**Problem statement:** Copy each line of the data below with the word "quantity".

**Data supplied:**
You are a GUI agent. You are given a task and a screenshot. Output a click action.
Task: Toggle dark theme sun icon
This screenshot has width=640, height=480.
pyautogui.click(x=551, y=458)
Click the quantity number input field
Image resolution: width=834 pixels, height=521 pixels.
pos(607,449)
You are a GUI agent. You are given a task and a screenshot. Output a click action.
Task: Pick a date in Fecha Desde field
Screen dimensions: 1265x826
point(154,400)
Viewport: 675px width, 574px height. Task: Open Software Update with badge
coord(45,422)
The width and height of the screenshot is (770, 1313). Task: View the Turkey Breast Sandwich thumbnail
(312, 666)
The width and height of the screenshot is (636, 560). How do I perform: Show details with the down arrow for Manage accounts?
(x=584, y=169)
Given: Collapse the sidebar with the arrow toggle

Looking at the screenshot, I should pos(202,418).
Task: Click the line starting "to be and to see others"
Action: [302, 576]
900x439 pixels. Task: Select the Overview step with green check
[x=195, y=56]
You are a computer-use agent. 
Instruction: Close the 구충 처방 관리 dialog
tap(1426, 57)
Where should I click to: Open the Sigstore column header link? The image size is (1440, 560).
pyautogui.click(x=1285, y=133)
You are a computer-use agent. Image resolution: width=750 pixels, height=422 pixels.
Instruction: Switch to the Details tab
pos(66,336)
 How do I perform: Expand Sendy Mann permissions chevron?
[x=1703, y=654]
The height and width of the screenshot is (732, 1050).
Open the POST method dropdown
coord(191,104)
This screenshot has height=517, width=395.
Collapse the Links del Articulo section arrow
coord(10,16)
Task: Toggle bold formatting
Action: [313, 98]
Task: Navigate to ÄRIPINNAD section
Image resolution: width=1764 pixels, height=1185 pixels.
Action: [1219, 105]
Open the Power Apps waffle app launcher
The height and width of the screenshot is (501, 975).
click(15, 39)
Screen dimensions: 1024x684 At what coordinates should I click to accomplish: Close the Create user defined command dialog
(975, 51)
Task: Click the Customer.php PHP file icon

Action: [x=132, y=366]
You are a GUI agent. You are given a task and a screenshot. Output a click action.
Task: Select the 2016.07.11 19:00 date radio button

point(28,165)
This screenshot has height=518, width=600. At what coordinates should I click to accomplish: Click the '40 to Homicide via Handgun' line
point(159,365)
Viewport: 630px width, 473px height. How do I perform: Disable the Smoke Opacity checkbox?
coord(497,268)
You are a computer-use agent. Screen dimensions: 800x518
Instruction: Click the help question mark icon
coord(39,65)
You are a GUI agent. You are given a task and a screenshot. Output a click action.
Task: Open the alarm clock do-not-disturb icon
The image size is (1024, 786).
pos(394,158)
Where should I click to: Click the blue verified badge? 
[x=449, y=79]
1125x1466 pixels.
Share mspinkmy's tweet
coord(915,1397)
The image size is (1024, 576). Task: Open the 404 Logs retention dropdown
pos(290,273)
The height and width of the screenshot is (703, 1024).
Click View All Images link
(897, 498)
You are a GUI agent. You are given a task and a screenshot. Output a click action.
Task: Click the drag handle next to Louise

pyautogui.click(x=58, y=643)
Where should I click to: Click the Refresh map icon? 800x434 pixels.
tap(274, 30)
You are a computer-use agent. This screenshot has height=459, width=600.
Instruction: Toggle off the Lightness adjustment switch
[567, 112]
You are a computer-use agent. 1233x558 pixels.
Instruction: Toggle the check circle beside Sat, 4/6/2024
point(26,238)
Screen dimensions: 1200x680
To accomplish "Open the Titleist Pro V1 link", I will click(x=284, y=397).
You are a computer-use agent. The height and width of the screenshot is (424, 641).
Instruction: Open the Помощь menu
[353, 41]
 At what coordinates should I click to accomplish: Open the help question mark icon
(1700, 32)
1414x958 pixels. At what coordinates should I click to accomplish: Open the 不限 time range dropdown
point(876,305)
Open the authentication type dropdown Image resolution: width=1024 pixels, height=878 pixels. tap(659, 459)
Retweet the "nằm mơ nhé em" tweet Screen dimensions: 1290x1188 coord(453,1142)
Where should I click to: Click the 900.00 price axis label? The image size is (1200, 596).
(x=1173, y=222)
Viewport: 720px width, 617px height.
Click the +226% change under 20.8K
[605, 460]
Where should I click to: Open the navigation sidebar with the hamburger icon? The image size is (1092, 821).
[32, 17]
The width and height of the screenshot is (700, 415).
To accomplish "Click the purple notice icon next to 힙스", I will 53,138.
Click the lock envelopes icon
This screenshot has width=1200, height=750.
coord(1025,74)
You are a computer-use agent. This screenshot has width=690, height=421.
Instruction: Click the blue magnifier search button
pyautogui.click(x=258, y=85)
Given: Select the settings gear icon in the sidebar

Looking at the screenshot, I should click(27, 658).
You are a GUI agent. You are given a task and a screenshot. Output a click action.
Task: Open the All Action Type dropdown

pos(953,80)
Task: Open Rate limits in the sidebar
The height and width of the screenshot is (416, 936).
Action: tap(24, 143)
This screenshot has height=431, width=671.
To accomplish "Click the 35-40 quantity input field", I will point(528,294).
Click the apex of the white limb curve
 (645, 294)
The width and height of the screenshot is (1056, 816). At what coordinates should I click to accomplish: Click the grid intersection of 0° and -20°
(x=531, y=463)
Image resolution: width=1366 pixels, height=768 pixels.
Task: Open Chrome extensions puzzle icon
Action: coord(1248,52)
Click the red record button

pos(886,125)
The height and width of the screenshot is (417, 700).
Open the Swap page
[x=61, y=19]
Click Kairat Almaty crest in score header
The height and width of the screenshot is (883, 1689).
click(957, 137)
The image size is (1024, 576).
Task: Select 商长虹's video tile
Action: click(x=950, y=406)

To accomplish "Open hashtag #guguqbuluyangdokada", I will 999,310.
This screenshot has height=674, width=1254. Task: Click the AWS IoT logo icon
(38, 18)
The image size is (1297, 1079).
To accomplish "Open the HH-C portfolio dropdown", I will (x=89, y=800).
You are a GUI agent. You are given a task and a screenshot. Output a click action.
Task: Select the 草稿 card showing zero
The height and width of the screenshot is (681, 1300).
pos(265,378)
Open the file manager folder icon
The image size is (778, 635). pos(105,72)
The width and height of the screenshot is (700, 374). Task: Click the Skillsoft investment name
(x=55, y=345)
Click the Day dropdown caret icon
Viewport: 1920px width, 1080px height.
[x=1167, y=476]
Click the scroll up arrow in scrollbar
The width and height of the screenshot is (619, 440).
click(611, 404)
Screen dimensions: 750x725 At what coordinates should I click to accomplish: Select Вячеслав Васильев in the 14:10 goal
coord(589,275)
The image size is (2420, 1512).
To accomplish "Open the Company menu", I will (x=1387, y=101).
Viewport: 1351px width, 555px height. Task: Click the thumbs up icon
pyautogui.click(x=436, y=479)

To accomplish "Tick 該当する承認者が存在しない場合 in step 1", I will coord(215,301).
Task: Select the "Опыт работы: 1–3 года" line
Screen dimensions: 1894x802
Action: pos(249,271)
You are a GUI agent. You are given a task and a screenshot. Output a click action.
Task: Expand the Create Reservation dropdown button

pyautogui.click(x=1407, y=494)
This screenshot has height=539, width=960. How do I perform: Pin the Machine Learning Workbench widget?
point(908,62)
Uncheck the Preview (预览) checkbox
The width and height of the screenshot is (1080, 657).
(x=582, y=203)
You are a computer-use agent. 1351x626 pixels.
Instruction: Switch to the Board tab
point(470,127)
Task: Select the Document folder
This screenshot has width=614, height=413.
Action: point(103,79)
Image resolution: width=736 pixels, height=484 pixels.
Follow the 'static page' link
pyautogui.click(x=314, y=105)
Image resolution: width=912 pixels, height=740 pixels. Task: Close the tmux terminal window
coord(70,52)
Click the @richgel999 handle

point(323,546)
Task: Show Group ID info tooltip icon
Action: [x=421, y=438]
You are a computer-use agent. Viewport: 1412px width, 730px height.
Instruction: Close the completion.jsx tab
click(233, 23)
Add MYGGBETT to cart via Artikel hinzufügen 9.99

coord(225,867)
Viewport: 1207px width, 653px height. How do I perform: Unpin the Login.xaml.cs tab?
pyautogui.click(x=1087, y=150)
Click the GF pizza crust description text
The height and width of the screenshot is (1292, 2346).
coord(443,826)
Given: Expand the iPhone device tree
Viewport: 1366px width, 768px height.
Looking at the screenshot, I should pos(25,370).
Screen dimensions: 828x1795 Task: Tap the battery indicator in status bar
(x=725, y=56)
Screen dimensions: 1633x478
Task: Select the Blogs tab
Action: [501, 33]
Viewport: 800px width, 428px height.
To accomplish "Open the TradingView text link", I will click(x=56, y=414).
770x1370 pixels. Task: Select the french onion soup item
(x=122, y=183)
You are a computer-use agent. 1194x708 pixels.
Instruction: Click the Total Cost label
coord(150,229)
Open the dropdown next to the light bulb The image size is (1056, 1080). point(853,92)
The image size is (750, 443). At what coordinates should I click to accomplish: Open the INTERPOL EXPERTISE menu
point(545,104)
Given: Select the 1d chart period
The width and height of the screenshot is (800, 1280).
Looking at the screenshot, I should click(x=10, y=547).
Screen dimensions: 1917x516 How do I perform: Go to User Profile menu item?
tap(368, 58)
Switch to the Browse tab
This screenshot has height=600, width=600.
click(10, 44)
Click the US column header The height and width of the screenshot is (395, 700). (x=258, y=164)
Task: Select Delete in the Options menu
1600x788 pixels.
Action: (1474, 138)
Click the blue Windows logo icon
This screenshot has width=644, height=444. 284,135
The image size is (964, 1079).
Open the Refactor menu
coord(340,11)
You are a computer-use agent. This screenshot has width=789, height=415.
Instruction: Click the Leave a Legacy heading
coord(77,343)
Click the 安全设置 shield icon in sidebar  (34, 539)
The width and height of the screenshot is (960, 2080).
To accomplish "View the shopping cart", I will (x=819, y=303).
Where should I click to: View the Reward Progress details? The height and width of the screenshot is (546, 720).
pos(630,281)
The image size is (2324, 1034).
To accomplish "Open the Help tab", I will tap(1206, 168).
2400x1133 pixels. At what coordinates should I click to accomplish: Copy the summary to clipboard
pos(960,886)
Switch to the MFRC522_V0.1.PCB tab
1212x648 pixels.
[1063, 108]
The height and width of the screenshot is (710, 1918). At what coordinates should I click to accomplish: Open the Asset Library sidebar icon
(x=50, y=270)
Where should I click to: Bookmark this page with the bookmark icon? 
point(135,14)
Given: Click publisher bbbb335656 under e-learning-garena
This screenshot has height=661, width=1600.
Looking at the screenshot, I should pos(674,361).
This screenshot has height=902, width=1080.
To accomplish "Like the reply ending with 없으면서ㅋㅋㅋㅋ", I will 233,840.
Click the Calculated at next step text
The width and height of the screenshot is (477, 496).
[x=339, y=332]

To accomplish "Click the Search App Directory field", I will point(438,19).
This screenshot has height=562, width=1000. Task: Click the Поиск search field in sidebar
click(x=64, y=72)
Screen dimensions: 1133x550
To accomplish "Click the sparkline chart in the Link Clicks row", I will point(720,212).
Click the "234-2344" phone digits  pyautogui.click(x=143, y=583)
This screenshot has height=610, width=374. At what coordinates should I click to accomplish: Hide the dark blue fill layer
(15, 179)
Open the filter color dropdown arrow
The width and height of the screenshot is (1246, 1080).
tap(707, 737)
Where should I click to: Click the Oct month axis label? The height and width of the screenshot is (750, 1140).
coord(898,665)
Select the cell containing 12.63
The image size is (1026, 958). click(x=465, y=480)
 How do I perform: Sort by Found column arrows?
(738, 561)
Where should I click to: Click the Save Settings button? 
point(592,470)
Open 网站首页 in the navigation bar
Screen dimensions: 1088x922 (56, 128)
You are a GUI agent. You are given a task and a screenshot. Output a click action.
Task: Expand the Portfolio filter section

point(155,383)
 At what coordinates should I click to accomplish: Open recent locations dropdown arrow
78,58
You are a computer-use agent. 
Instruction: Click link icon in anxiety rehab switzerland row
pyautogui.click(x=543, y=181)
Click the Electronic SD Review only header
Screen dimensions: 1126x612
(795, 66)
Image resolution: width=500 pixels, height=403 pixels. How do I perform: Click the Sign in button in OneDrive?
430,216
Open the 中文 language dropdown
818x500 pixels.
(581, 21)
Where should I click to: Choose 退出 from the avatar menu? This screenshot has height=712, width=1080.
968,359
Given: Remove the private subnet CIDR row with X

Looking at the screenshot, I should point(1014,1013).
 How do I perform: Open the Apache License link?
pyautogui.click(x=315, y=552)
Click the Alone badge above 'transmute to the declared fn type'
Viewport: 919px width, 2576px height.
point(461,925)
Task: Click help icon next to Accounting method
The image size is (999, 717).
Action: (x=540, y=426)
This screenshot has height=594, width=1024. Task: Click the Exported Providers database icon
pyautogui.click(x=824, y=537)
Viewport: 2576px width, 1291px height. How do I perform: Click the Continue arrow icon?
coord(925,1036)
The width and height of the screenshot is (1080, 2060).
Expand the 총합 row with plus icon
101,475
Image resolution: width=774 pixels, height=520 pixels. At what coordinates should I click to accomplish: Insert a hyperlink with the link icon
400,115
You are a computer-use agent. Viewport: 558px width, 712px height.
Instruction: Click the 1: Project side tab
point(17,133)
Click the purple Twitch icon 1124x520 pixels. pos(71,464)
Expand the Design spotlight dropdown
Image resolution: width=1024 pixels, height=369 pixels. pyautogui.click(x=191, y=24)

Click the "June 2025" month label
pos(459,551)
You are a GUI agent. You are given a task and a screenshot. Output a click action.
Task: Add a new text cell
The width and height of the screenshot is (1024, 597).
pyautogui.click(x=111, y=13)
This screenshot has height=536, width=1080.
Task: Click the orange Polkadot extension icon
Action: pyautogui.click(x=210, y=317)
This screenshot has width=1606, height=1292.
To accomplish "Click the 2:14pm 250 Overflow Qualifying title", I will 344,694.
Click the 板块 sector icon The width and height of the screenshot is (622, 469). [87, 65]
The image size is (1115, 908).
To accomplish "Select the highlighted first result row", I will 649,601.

**Exercise answer:**
Click the quantity number input field
To accomplish "Click the 35-40 quantity input field", I will point(528,294).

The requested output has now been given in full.